Darren Yamashita-USA TODAY Sports


LOS ANGELES — Once June hit, so did Kevin Pillar.

The Giants outfielder has looked like a new player this month, and not just because he has shifted from center to right. In 15 games in June, the 30-year-old has raised his batting average from .214 to .229, slashing .281/.281/.491 while striking out just six times in 57 at-bats.

The walks and plate discipline are still not there, with zero walks. But he had two home runs, eight RBIs and six doubles in the span entering Wednesday’s matchup with the Dodgers.

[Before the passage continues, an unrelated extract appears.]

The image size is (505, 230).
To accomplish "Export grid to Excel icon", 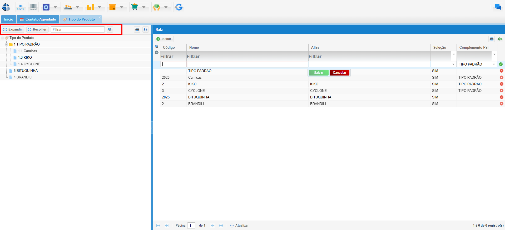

“He’s really picked it up,” manager Bruce Bochy said at Dodger Stadium. “Especially against right-handers, which he’s seen more of. Churn out good at-bats, big hits.”

On June 11, the Giants signaled Tyler Austin would see more time against righties, which figured to trickle down into less time for Pillar. But Pillar’s hot play has kept him in the lineup, and while the Giants have said they still want to see Austin more against righties, it has not happened.

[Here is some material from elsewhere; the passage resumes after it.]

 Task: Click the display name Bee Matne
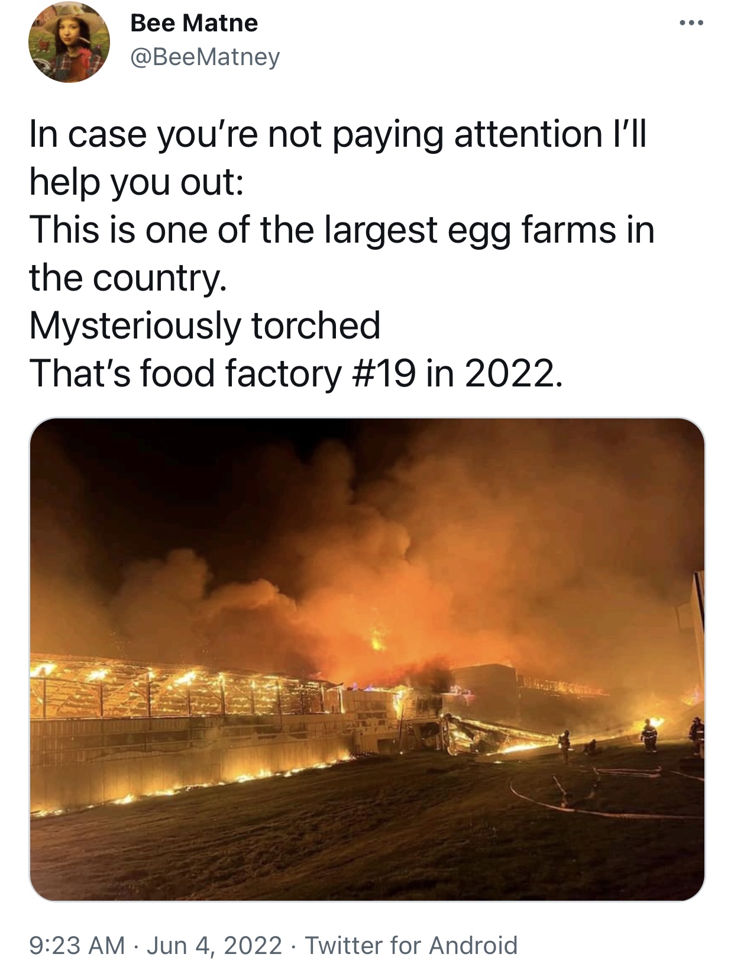coord(194,23)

Pillar, who’s making $5.8 million this season and is arbitration-eligible for 2020, has said he’s not thrilled with not playing center and would embrace a trade to a contender. As a righty bat heating up and with a highlight-reel glove, he’s making that a more realistic option.

On June 11, the Giants gave him a rest. In six games since, he’s batting .375.

“He was the guy that really hadn’t had a break,” Bochy said of Pillar, whose .241 BABIP indicates he’s been unlucky this season. “We gave him a day off, he ended up playing late in the ballgame. Who knows, that might have helped him.”


Pablo Sandoval remained out of the lineup, but it sounded as if that won’t last much longer.

“He’s doing a lot better. Try to take some swings today,” Bochy said of Sandoval, who has a laceration to his right pinkie.


Shaun Anderson, after another first inning to forget Tuesday, signaled that he was open to tweaks and might “need to throw an inning first in the bullpen.” Bochy said a youngster adjusting to rough openings is not unique.

“With pitchers, maybe sit down for a few minutes, get back up and throw a few and just make sure you’re ready,” Bochy said. “… It’s a critical inning. I’ve always thought probably it’s the most critical inning.”